When Germany invaded the Soviet Union in June 1941, Slovakia joined the war on the German side. Kovárik's squadron remained stationed near Bratislava until November, when it was posted to Ukraine. In October 1942 he flew a Praga E-241 as a courier pilot. Ondřej Ďumbala, leader of the 13th Fighter Squadron, noted Kovárik's talent and recommended him for further training.

In November and December 1942 Kovárik was trained to fly the German Messerschmitt Bf 109E monoplane fighter. He shot down his first Soviet aircraft in January 1943. By March he had shot down 11 aircraft, been shot down once but survived. Germany awarded him the Iron Cross Second Class.

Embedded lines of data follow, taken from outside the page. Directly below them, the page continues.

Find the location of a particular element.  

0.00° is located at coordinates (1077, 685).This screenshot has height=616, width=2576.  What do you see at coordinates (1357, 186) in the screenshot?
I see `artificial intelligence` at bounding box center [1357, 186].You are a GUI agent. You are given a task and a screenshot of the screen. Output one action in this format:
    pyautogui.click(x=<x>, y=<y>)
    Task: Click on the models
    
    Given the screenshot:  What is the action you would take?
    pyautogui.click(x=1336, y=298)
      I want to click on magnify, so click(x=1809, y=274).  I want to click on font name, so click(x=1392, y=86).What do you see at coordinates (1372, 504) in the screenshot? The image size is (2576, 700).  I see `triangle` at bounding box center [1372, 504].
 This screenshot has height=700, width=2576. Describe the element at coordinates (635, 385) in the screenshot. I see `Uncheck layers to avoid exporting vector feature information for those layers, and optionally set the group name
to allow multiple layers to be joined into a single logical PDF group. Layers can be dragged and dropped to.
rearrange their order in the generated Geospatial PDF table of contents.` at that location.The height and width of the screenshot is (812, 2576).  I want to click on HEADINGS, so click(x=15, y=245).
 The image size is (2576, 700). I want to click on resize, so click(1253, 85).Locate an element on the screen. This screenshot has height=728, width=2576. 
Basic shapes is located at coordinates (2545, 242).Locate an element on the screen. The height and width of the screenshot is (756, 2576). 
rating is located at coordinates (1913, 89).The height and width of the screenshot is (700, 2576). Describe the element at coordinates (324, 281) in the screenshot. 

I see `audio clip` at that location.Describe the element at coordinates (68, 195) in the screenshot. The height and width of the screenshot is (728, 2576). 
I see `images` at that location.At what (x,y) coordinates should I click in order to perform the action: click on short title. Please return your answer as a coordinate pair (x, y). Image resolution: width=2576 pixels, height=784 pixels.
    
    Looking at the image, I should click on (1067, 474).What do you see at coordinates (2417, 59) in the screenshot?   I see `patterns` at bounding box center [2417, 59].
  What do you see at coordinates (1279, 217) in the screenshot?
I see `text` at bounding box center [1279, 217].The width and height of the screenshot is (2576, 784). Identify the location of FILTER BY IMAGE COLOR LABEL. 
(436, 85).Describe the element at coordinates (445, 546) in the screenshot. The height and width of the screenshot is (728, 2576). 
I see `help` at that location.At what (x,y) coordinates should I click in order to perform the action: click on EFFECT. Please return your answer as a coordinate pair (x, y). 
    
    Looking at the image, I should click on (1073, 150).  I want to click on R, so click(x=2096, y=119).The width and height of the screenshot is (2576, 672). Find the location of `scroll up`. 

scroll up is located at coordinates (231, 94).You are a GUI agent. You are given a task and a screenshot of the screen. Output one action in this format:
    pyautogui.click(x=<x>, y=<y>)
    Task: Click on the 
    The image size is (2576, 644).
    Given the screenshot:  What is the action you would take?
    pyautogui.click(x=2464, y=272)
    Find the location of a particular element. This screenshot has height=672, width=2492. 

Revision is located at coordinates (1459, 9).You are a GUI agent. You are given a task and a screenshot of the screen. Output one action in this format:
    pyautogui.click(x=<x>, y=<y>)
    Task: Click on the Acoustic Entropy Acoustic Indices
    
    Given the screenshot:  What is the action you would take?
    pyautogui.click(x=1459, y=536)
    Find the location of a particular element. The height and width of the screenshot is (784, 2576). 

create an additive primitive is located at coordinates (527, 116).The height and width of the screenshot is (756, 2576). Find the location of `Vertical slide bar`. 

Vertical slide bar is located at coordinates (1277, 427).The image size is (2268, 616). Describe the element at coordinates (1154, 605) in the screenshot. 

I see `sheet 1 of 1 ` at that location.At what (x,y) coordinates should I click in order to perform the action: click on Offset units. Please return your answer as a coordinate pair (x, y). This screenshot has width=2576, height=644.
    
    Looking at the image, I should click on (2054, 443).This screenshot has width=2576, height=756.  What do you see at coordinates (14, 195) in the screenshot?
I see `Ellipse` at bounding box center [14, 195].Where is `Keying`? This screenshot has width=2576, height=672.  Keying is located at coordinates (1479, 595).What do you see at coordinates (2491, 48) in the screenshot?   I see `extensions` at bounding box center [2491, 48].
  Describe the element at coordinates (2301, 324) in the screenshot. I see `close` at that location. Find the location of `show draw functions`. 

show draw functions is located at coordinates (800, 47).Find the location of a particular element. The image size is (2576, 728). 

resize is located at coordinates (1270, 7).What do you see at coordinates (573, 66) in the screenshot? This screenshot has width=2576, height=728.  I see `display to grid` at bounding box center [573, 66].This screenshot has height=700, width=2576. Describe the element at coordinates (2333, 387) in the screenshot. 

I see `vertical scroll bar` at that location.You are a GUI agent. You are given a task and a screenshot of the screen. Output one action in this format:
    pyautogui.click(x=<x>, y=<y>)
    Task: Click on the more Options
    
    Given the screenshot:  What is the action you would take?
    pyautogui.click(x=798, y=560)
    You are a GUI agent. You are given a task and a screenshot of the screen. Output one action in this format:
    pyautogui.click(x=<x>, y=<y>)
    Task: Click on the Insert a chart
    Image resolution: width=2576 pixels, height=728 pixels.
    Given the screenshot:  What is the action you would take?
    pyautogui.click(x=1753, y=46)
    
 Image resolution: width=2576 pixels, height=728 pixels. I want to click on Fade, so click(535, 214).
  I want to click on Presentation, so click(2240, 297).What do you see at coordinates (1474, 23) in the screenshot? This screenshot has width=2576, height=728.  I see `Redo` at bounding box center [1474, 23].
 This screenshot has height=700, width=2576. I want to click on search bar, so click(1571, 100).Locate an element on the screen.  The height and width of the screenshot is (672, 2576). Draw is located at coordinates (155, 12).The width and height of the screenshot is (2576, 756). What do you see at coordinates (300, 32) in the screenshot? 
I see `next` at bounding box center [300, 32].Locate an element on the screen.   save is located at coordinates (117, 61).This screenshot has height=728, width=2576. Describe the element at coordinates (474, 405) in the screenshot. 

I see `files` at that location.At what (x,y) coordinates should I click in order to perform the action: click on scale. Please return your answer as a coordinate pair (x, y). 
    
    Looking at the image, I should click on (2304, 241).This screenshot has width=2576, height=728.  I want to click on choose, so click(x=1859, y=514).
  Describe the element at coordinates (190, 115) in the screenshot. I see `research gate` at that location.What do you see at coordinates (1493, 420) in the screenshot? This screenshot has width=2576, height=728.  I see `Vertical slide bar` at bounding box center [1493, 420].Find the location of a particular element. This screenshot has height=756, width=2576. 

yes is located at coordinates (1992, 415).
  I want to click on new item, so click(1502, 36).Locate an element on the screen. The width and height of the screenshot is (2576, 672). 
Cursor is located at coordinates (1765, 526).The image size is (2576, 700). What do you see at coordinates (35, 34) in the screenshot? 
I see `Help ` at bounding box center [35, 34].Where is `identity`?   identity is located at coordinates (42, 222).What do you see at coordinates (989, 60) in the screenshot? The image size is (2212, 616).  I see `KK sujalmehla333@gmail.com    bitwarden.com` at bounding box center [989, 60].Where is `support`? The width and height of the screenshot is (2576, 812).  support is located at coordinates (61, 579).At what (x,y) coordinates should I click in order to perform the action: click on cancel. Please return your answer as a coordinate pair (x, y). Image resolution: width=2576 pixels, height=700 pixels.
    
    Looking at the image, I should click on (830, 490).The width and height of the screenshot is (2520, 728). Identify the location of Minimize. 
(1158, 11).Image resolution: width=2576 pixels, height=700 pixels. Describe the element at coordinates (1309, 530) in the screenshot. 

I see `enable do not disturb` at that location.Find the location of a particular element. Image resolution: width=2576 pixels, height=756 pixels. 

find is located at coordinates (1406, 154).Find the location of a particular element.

Kovárik later flew missions over the Kuban River and Caucasus. He had won 28 confirmed victories by July 1943, when he was recalled to Slovakia. In February 1944 he began to be trained on the more modern Messerschmitt Bf 109G-6.

===Death===
In April 1944 Kovárik was posted to Sliač Airbase in central Slovakia as a flying instructor. On 11 July he was training a young pilot, Ladislav Ciprian, in a Gotha Go 145 biplane. When the aircraft was at an altitude of 400 to 600 m one of its port wings broke. Both Kovárik and Ciprian baled out, but the cords of their parachutes became caught in the aircraft's rudder. The Gotha crashed 2 to 3 km east of Zvolen, killing both men.

===Achievements and awards===
Kovárik was Slovakia's second-highest-scoring fighter ace of the Second World War. Only Ján Režňák won more victories than he.

Kovárik was awarded Nazi Germany's second-highest decoration: the German Cross in Gold. He was also awarded the Ehrenpokal der Luftwaffe, Iron Cross First Class and Front Flying Clasp of the Luftwaffe in addition to his earlier Iron Cross Second Class. The Slovak Republic awarded him its Za Zasluhy ("For Merit") medal, second and third class, War Victory Cross Order sixth class and Pamätný odznak Za ťaženie proti ZSSR ("Commemorative medal for the struggle against the USSR") first class.